> [ABOUT THIS EXERCISE]
From the data below, retype exactly the lines starting with the one that contains "[検索を実行する] (255, 2489)" and ending with the one that contains "ゆみまろ (46, 1751)", both included.

== Segment start ==

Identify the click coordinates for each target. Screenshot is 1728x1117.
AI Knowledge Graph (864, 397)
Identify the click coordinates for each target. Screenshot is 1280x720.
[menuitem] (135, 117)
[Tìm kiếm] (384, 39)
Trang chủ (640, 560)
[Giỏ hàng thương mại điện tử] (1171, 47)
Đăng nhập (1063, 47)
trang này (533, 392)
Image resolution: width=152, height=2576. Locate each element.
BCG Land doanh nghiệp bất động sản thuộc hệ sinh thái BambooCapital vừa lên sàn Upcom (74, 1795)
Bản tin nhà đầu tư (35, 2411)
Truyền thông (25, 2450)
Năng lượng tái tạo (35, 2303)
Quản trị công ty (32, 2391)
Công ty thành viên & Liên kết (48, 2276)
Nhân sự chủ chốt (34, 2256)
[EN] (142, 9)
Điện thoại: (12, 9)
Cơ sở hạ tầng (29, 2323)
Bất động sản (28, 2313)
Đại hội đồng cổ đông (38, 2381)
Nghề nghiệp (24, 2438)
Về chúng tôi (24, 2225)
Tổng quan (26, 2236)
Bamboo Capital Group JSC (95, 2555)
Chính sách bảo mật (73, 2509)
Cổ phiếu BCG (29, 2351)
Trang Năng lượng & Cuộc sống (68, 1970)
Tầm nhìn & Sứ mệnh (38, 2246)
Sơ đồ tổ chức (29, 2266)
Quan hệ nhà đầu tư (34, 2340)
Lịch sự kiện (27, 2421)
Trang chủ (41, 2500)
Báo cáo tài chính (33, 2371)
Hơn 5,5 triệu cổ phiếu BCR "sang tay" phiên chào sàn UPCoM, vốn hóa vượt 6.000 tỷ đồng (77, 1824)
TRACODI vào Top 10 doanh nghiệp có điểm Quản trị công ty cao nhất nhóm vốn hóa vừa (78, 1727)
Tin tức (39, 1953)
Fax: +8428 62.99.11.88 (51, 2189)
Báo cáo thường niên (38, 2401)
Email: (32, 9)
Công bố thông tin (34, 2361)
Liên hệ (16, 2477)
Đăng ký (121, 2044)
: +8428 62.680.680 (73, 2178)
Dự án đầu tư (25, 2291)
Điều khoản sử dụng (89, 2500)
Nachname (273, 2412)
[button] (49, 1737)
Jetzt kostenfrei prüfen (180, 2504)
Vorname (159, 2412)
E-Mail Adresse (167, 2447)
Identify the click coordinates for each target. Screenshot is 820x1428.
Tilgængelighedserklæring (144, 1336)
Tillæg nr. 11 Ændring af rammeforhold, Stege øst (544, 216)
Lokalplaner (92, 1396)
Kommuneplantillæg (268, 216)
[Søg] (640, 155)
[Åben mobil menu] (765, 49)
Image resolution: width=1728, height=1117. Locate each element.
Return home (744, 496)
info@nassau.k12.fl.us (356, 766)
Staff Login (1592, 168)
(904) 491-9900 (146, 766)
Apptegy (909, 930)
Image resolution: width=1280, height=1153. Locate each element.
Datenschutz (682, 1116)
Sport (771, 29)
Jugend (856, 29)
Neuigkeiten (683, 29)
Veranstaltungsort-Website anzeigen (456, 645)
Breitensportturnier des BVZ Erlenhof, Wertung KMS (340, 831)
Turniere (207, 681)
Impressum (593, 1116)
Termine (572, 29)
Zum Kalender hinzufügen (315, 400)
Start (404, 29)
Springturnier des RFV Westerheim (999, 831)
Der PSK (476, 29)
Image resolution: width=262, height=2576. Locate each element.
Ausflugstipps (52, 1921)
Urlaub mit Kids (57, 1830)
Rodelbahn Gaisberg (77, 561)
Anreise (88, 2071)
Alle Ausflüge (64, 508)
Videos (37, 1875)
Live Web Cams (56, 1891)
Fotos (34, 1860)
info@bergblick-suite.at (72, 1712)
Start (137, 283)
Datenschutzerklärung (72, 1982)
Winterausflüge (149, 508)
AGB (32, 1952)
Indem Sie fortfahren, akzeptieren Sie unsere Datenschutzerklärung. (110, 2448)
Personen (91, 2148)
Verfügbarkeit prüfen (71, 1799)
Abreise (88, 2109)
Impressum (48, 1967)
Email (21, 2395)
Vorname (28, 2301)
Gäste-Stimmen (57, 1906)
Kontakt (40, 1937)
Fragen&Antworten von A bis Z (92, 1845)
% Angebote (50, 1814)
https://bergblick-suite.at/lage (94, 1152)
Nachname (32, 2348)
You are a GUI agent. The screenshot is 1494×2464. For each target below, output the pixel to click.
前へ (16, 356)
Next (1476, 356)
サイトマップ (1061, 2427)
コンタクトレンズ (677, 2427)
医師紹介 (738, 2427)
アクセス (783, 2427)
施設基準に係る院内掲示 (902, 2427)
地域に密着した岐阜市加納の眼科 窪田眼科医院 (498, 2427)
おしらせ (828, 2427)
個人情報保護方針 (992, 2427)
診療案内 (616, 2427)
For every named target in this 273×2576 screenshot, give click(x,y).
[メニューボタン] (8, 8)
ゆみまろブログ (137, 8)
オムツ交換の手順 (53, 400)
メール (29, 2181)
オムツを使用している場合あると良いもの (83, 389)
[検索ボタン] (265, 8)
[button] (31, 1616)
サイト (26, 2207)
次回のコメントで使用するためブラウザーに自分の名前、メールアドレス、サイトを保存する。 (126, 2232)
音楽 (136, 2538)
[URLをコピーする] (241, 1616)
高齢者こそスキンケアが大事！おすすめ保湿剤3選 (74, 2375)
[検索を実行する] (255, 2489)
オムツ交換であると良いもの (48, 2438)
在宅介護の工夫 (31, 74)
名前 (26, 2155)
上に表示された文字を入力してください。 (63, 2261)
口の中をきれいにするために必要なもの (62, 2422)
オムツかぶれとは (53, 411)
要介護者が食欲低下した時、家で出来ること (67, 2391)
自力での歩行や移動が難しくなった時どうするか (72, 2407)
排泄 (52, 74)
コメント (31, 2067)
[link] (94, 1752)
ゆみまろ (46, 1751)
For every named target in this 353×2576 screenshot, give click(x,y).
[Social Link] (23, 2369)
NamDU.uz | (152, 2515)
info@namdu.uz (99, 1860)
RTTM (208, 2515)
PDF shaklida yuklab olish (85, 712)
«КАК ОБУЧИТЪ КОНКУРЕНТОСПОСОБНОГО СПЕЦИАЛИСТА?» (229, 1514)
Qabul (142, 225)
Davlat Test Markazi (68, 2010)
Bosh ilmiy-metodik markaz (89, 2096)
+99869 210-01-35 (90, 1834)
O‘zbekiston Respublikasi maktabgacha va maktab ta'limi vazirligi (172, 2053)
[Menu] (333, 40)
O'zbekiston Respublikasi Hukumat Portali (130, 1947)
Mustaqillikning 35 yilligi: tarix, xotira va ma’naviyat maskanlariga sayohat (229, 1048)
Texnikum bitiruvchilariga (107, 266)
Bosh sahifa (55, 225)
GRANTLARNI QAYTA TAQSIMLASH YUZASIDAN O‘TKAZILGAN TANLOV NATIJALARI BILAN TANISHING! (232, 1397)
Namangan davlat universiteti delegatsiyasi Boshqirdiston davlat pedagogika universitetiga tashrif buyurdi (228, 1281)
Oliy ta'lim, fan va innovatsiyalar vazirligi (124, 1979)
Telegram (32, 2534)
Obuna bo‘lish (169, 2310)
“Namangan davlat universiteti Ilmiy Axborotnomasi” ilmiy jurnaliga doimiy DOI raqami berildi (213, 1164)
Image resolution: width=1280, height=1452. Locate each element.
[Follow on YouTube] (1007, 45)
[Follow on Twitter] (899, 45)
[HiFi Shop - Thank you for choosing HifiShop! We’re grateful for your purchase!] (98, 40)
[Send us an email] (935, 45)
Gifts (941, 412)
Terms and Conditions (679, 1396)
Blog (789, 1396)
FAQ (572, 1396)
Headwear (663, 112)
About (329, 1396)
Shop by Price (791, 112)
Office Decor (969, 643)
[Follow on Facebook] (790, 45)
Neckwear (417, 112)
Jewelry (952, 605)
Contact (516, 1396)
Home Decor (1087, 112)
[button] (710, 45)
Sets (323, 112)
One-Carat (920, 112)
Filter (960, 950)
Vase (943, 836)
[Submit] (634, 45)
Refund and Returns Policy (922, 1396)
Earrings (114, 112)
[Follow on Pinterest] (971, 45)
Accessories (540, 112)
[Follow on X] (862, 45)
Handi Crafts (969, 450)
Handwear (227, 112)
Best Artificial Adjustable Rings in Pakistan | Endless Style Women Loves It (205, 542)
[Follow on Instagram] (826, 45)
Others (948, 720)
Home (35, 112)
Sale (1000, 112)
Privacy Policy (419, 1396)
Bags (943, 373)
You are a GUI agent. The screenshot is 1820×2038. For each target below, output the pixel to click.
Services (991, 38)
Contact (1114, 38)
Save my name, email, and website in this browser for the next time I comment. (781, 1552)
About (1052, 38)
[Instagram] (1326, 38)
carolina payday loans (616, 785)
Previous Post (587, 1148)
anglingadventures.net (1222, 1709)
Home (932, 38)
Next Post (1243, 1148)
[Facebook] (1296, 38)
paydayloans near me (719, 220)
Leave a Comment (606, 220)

== Segment end ==

> [ANSWER SECTION]
[検索を実行する] (255, 2489)
オムツ交換であると良いもの (48, 2438)
在宅介護の工夫 (31, 74)
名前 (26, 2155)
上に表示された文字を入力してください。 (63, 2261)
口の中をきれいにするために必要なもの (62, 2422)
オムツかぶれとは (53, 411)
要介護者が食欲低下した時、家で出来ること (67, 2391)
自力での歩行や移動が難しくなった時どうするか (72, 2407)
排泄 (52, 74)
コメント (31, 2067)
[link] (94, 1752)
ゆみまろ (46, 1751)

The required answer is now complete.